The heavy use of groundwater from California’s Central Valley may be causing an increase in the number of earthquakes along the infamous San Andreas Fault, a new study finds.
Scientists from Western Washington University; University of Ottawa; University of Nevada, Reno; and University of California, Berkeley used GPS data to discover that the mountains surrounding the centrally located San Joaquin Valley were growing at a faster-than-expected rate compared to ranges further away - a rate of 1 to 3 millimeters per year. They found that the mountains had grown by just under six inches over the last 150 years, since groundwater pumping began in the area in 1860, Live Science reported.
The researchers, whose study was published in Nature, believe that when heavy groundwater is removed, the Earth’s crust springs upward, changing the pressure on the fault, which could trigger more small earthquakes, the Los Angeles Times reported.
"It reduces the forces that are keeping the fault clamped together — leading to more small earthquakes during dry periods of time," Colin B. Amos, assistant professor of geology at Western Washington University and the lead author of the study, told the Times. "During wet periods of time when the fault is loaded down, the forces that are keeping the fault clamped down are greater.

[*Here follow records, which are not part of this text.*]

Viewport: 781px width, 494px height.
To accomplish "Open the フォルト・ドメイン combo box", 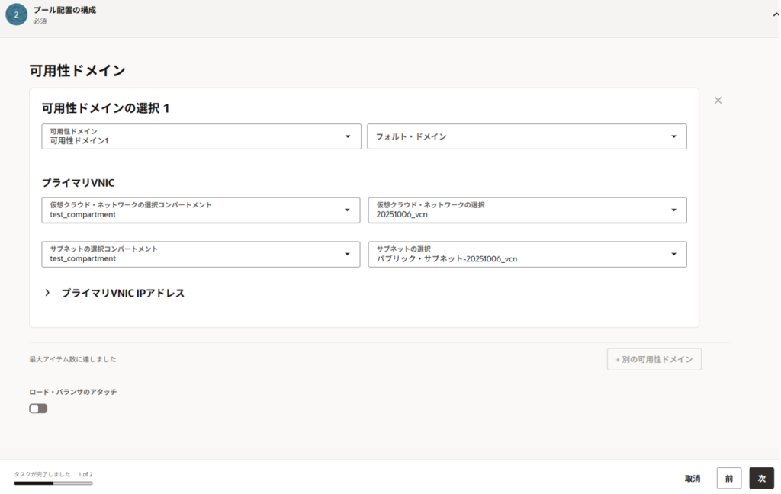I will click(x=519, y=136).
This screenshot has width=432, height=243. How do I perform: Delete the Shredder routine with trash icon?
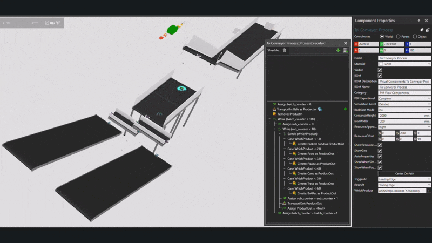(x=285, y=50)
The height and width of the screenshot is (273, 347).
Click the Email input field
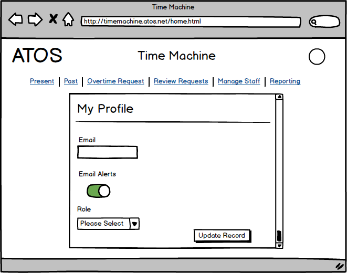coord(108,152)
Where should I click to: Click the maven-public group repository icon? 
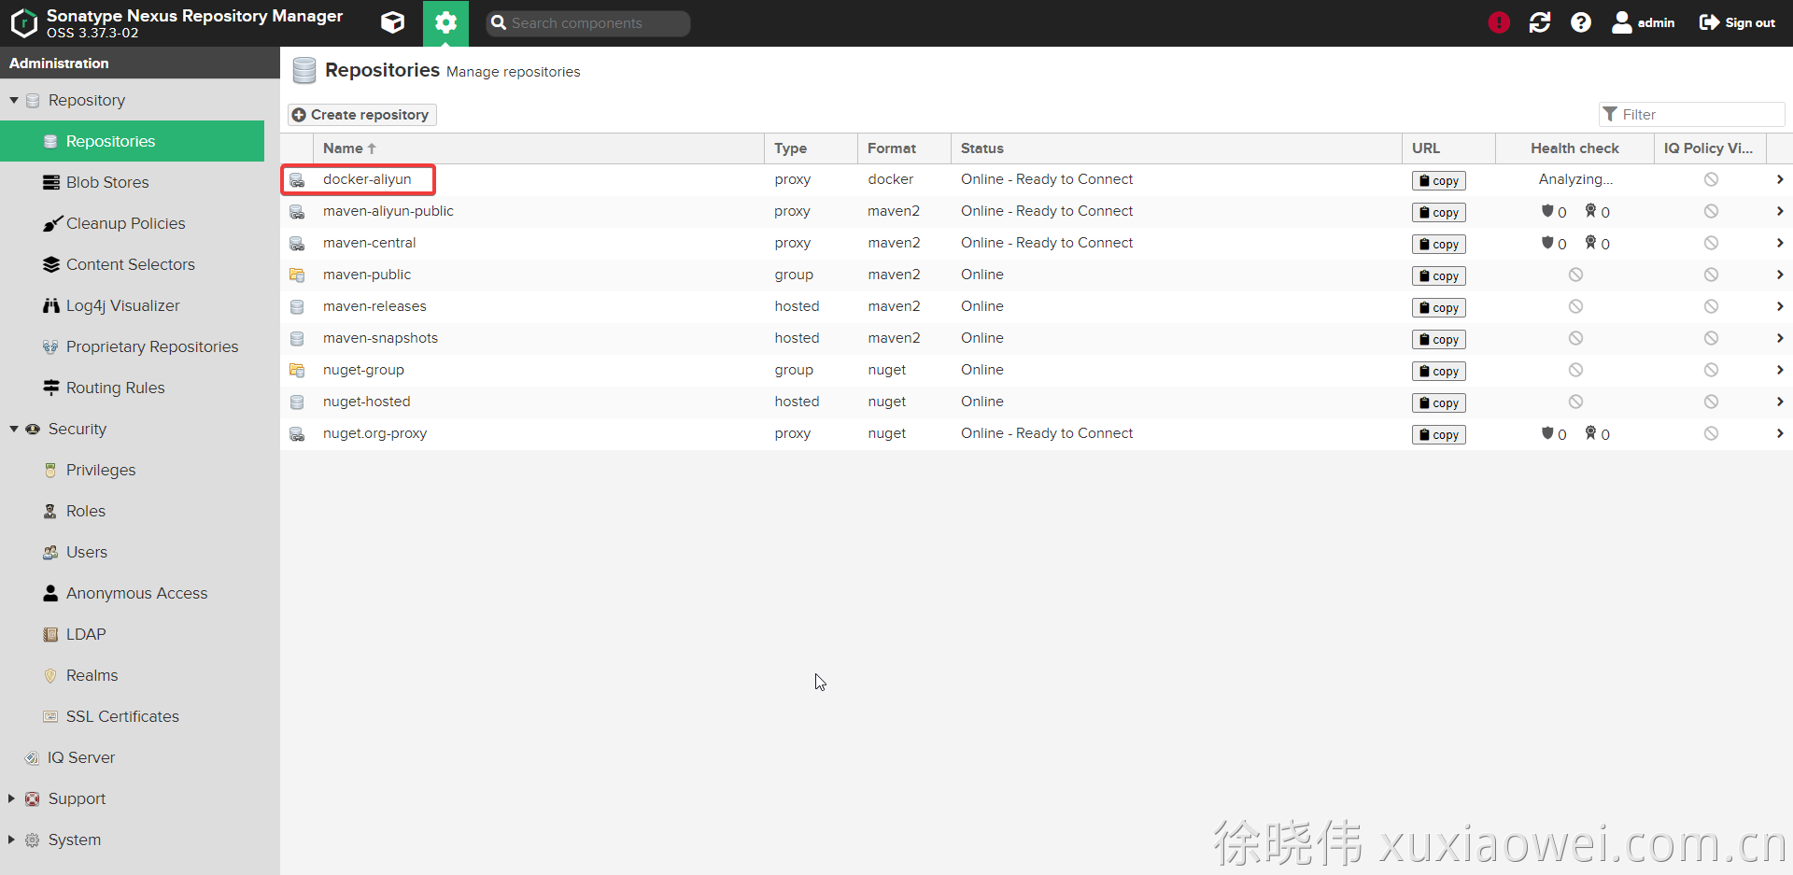pyautogui.click(x=297, y=275)
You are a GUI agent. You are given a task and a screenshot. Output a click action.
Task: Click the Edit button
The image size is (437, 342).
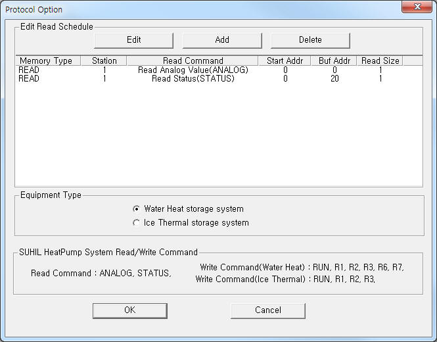tap(133, 40)
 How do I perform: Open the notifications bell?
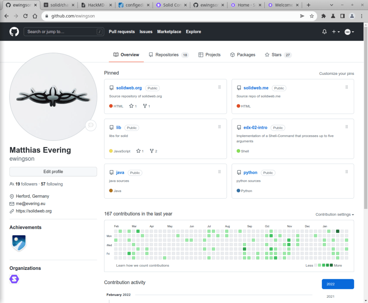324,32
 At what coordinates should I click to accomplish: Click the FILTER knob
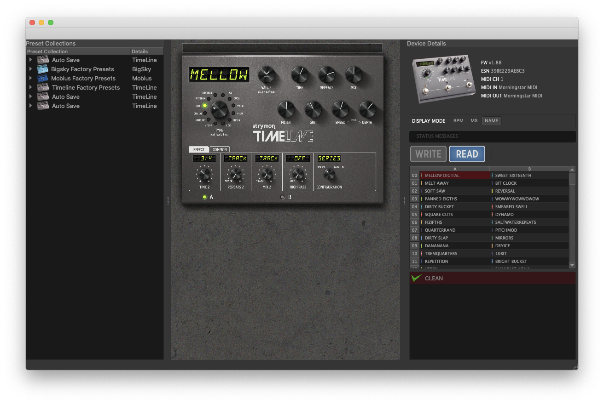[286, 109]
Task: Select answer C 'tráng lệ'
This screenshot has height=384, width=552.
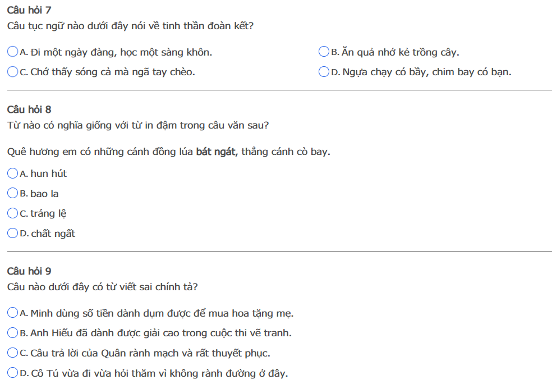Action: [x=12, y=213]
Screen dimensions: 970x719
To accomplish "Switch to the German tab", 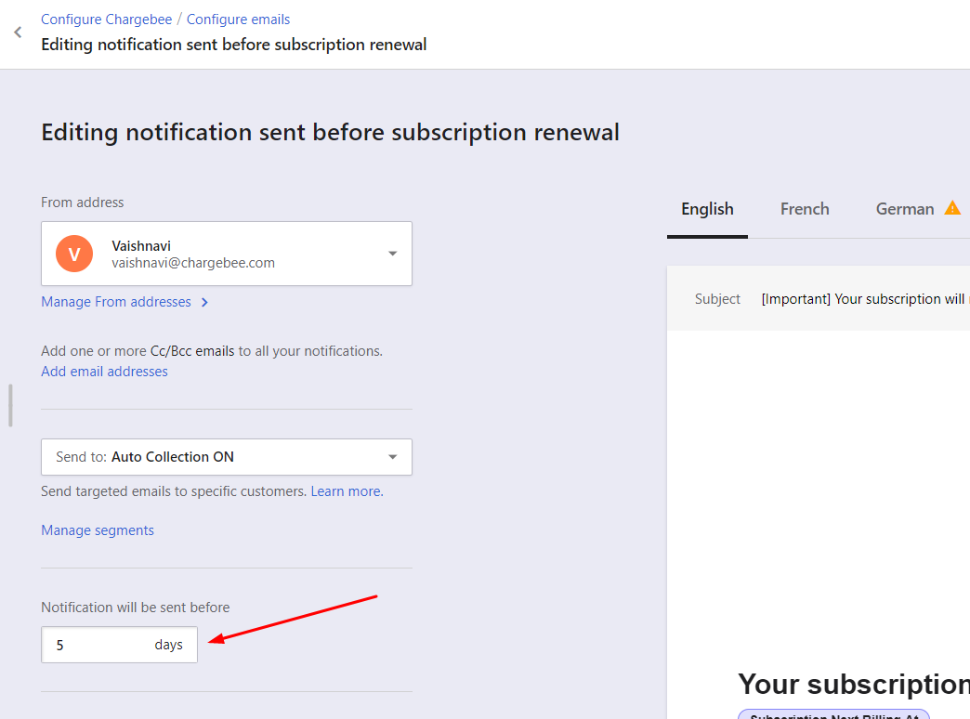I will point(904,209).
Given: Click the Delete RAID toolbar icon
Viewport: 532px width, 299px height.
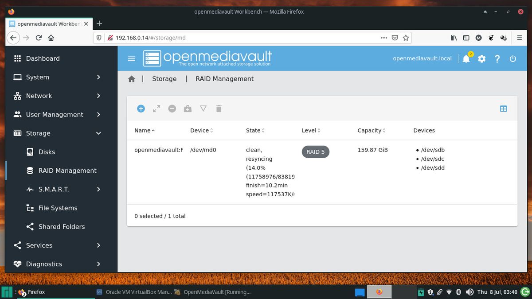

It inhibits the sliding of the fault."
A similar effect takes place in the Himalayas, which experience far more earthquakes in winter than summer, Live Science reported. GPS studies there connected the drenching summer monsoon cycle to changes in the Earth's crust that lead to more winter earthquakes.
"Over the long term, because we're losing more groundwater, it could give rise to more seismicity by reducing these overall forces," Amos said. "Our model of what the groundwater is doing might explain those two things: showing that humans may have a hand in changing the state of stress on the fault, and therefore, rates of small earthquakes over time."
The Central Valley is the state's top agricultural producing region, sometimes called “the nation's salad bowl” for the great array of nuts, fruits, and vegetables grown in its fertile soil, according to the state government. One of its counties, Fresno, is the most agriculturally productive county in the US. The valley, which includes the San Joaquin Valley Bioregion, the Sacramento Valley, and the Sacramento-San Joaquin Delta, produces about 25 percent of the nation’s table food on only one percent of the country’s farmland, according to the US Geological Survey. About 20 percent of the nation’s groundwater comes from its water table, making it the second-most-pumped aquifer system in the country, the Times said.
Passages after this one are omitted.